**Reading text**
========

Renewal-The Company believes in consistently refining its skills and embracing the new ways of doing and adapting to the change around them.
Achievement-The Company takes accountability and responsibility of its own action and sets high standards for continuous improvement.
Challenge- the Company always pushes itself to newer horizons, asks itself tough questions and delivers higher results for the organization.
Respect-The Company works openly with successful collaboration in order to seek respect from its stakeholders(Moccia, 2018).
PESTLE analysis is an external environmental analysis which helps in ascertaining the influence of Political, economic, social, technological, environmental and legal forces on the business organization.
The company has certain drawbacks here due to its home country, the Finnish government out rightly refused to help the company and gave it special bailout package in its weak days. The company was forced to get into an uneasy alliance with Microsoft which ended in the year 2016. The company lacks support from the government owing to the small size of the country. The company fails to enjoy the kind of freedom given to the Chinese or the American tech companies. At the same time, the rise of China in manufacturing of mobiles further limits the manufacturing capacity of Nokia. This would put pressure on Nokia to move from a market of low cost labour to higher cost location such as the US. Also, a large number of countries see Nokia as more of a burden than a potential foreign investor(Verdos & Verweij, 2018).
Strategic Management Framework of Nokia
The recent economic depression in Europe created a major impact on the company, as it severely reduced the purchasing power parity of the organization which pushed the company into deeper losses. Also the company has faced a tough time in tapping the largest consumer market China, due to strong low priced competitors such as Redmi, Huawei, MI and many more. The company itself does not have strong reserves of cash to deploy into advanced research and developmental capabilities which is a big limitation for the organization(Vuori & Huy, 2016).
The widespread adoption of smartphones by the consumers across the globe has significantly affected Nokia. The propensity to use Android and IOS by the consumers has impacted the growth strategy of the windows enabled phone. To add to the existing situation of Nokia, the rise in the popularity of apps has further impacted Nokia adversely. The company which has now moved to Android smartphones has lost a huge market share to other mobile companies such as Apple, Samsung, MI, Oppo, One plus and other player. Moreover stronger brand association of the customers with Apple and Samsung has further affected the company(Wang et. al., 2015).

========

**Records supplied**
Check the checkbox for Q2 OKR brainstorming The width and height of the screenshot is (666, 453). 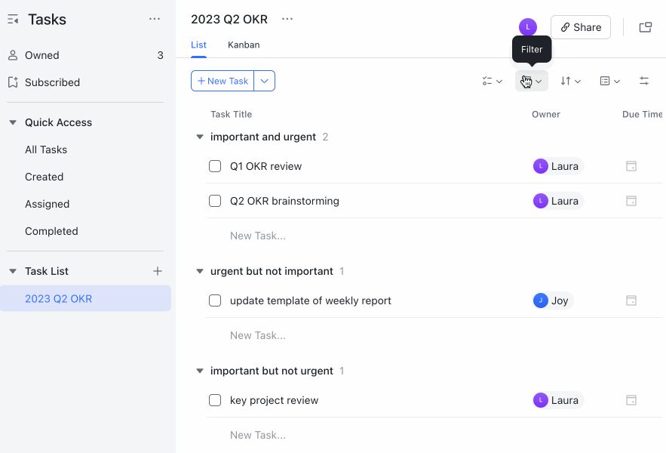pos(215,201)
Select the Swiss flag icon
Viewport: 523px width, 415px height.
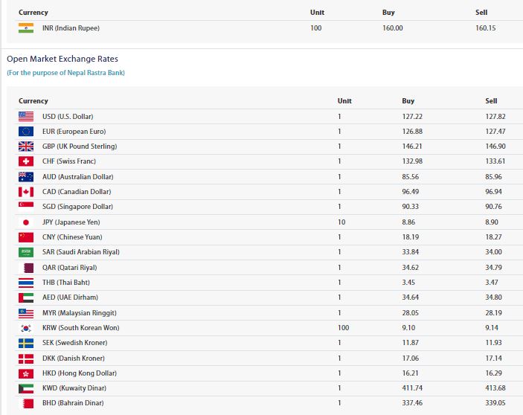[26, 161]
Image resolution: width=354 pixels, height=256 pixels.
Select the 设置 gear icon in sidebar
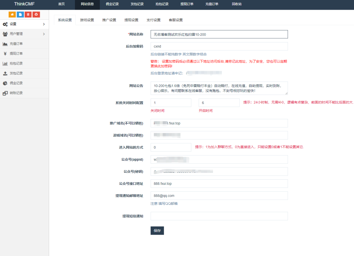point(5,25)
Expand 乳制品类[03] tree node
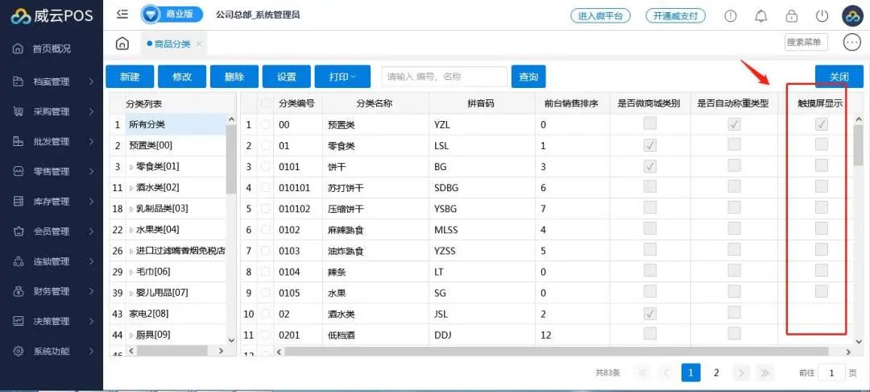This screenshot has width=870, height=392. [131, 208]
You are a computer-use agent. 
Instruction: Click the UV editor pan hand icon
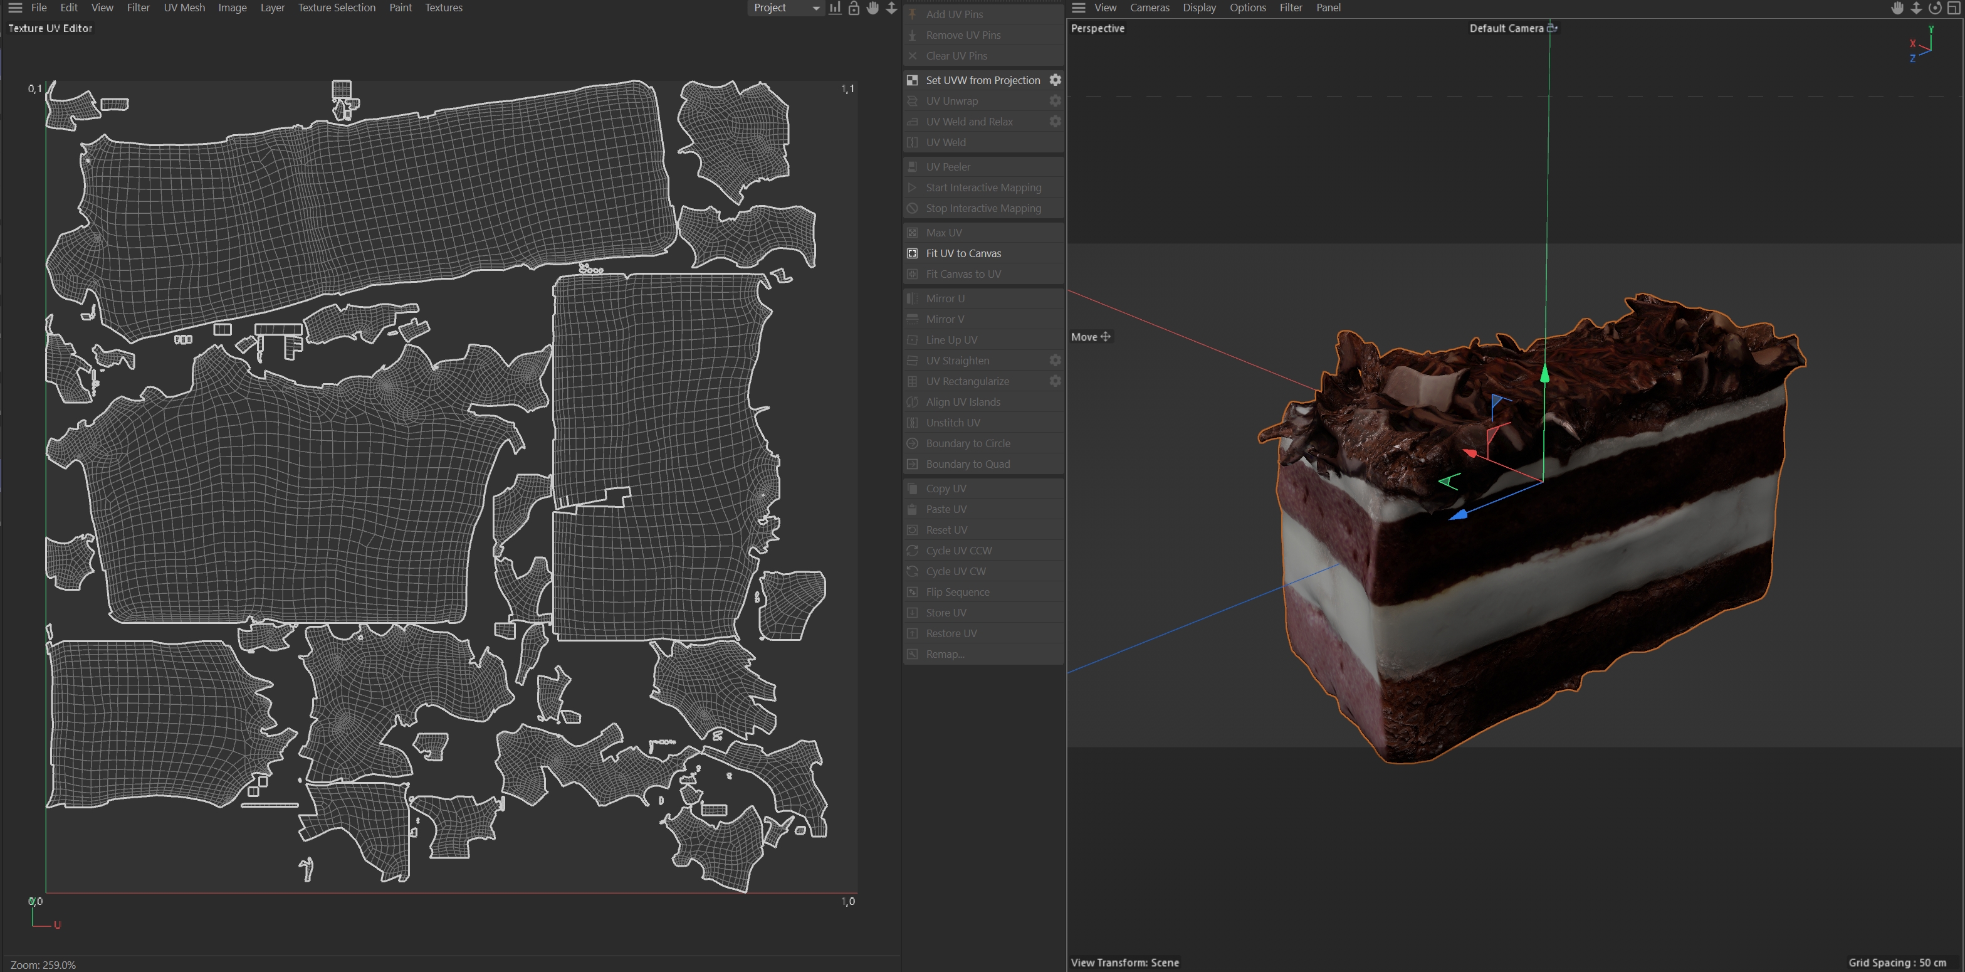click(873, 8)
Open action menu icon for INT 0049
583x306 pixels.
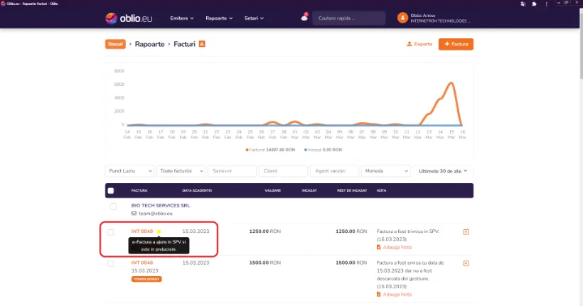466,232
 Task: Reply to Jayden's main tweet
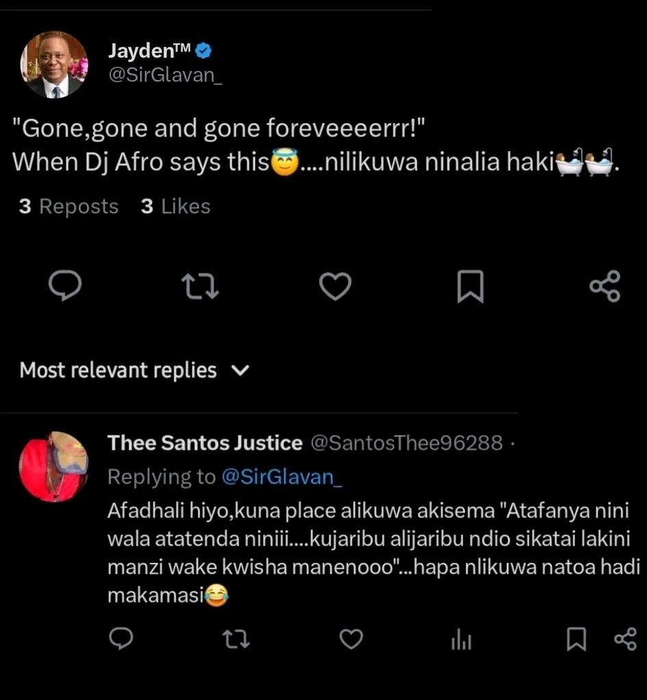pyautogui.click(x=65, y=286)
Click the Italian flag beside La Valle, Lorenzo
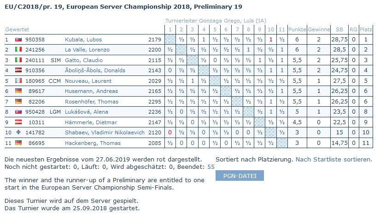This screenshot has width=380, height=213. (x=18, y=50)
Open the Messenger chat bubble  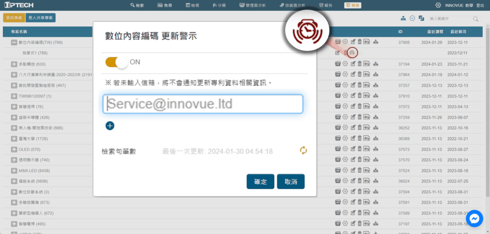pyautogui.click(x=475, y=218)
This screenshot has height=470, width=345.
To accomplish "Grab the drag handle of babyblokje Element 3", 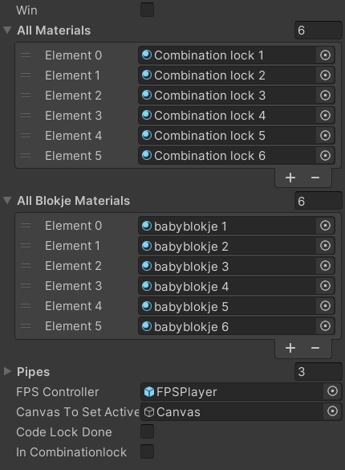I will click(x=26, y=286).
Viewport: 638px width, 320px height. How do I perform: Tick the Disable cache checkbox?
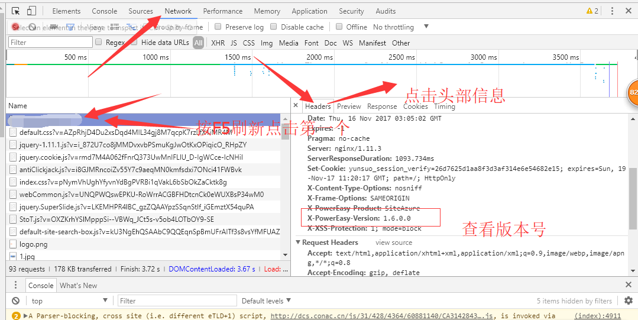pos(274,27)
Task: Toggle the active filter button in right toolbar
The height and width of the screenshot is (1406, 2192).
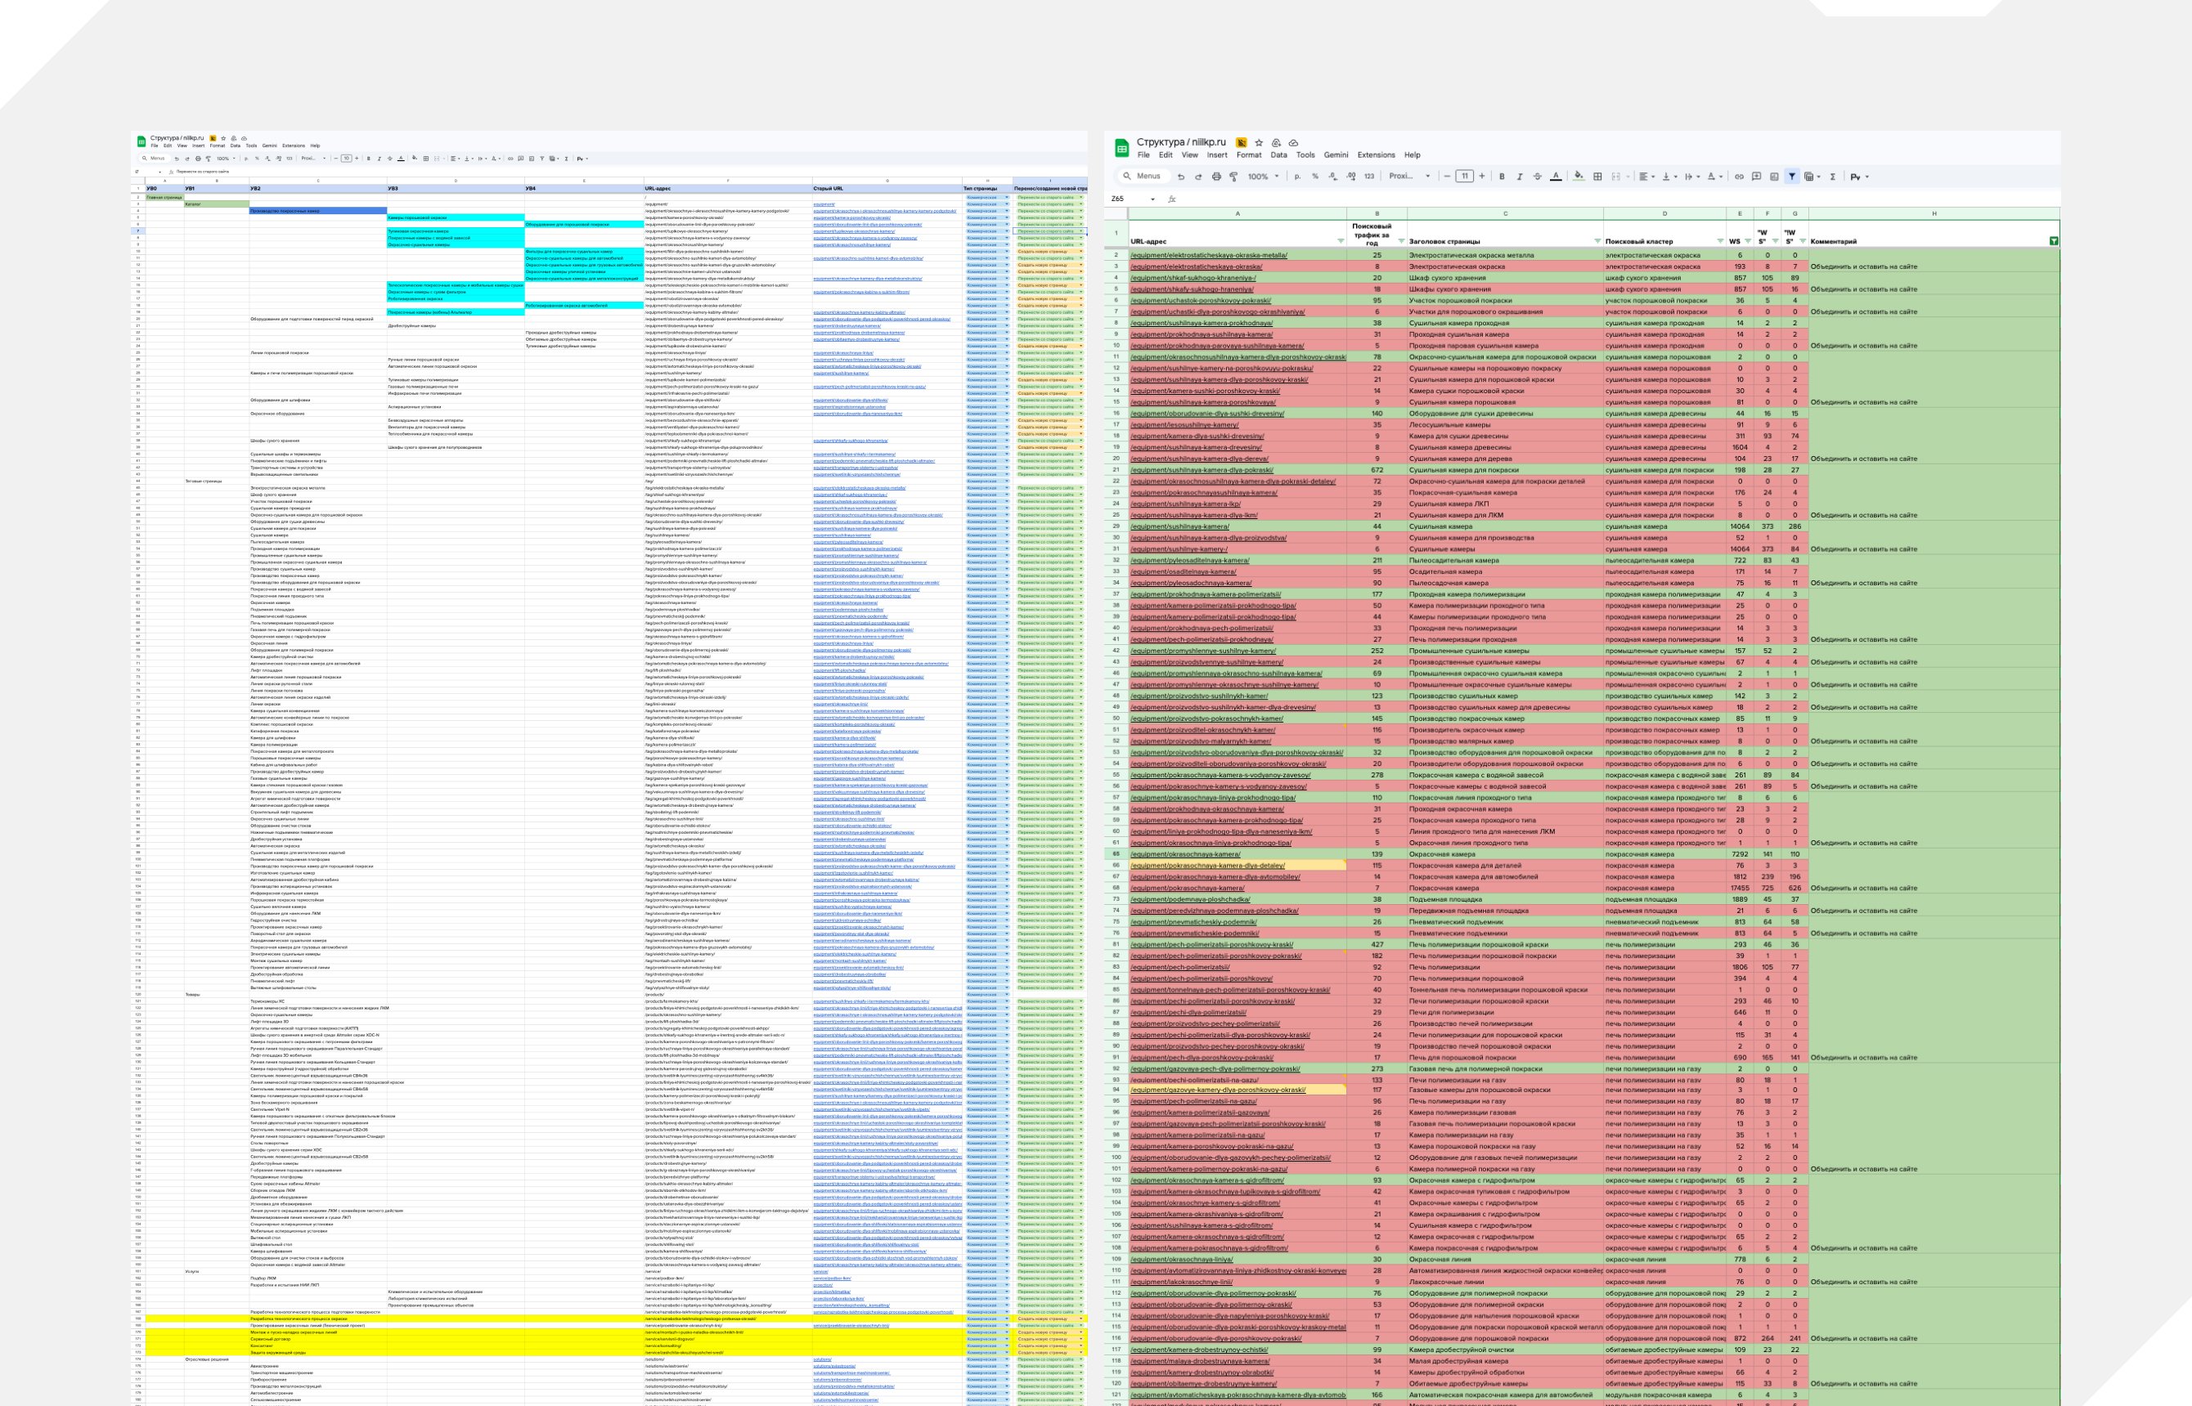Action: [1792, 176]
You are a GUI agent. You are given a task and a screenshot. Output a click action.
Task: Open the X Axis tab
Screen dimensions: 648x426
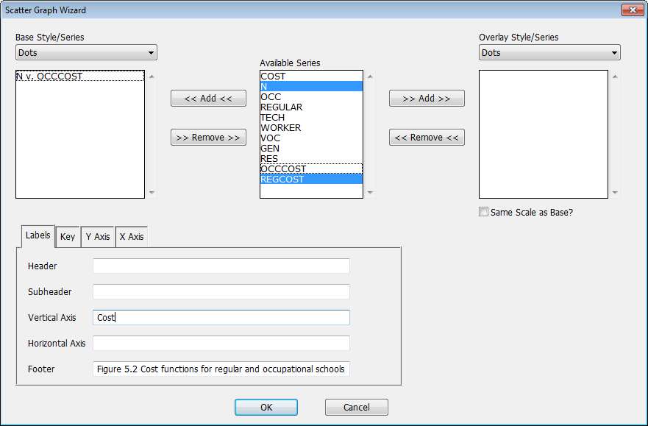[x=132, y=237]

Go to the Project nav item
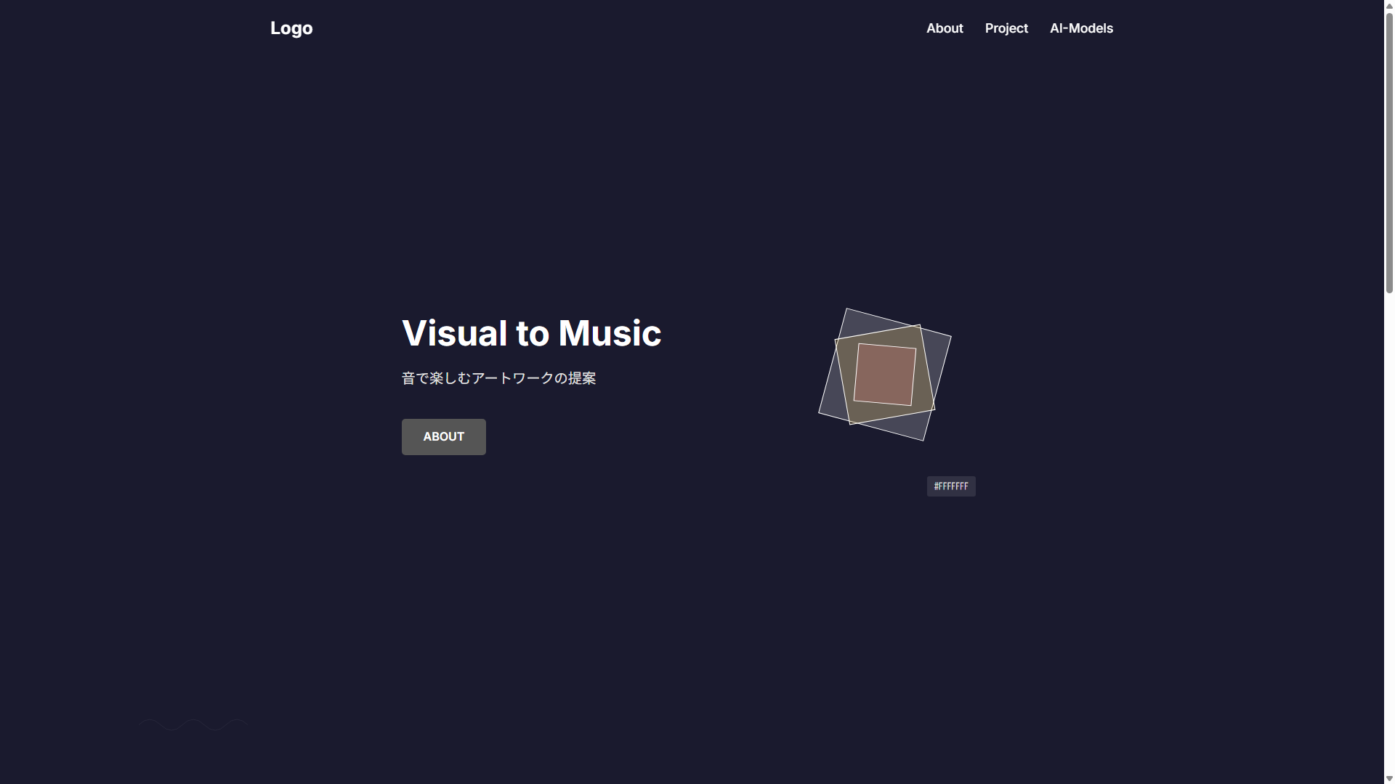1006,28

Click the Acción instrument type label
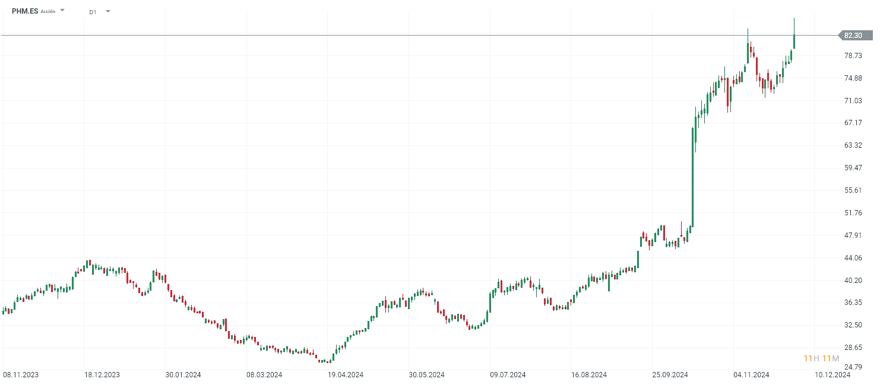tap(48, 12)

========

**Your tasks**
a: Reproduce the Nokia passage word for word, starting with "PESTLE analysis is" and going on through "the business organization.".
b: Carry on the Nokia passage from the point where it stops.

**Answer list**
a:
PESTLE analysis is an external environmental analysis which helps in ascertaining the influence of Political, economic, social, technological, environmental and legal forces on the business organization.

b:
Lack of depth of technology is the major reason behind failure of Nokia. The company which was once the market leader in the Feature phone category lost the battle to Apple and Samsung. The company was so adamant to work on its Symbian platform which resisted the company to go with the wave of change and move to the advanced operating system such as the Android. The mobile phones were soon transformed from a communication device into handheld computers. The consumers wanted to use the phone at its full potential and companies were working to develop apps which would help mobile companies to engage its customers. The slow adoption of Operating systems, apps, and mobile technologies pushed the company on a backward trajectory(Luttgens & DIener, 2016).
The legal environment of Nokia is very challenging as it operates under the EU Law. Europe is fighting a battle with Google over the use of android platform, and also to prevent the company from taking undue advantage by controlling the search algorithm. Thus, it is the possible action which European Union can take towards Google can create a positive impact on Nokia(DaSilva & Trkman, 2014).
Nokia is facing a problem similar to other mobile phone manufacturer, the problem of disposing off the used asset. It is need of the hour to conserve and preserve the environment, a lot of countries are putting a lot of pressure on the mobile phone manufacturers to curb the green house emission and work on recycling of used device. One factor which could put a lot of cost burden on Nokia is, formulation of policy dictating the mobile phone manufacturer to dispose of the used asset(Suominen et. al., 2017).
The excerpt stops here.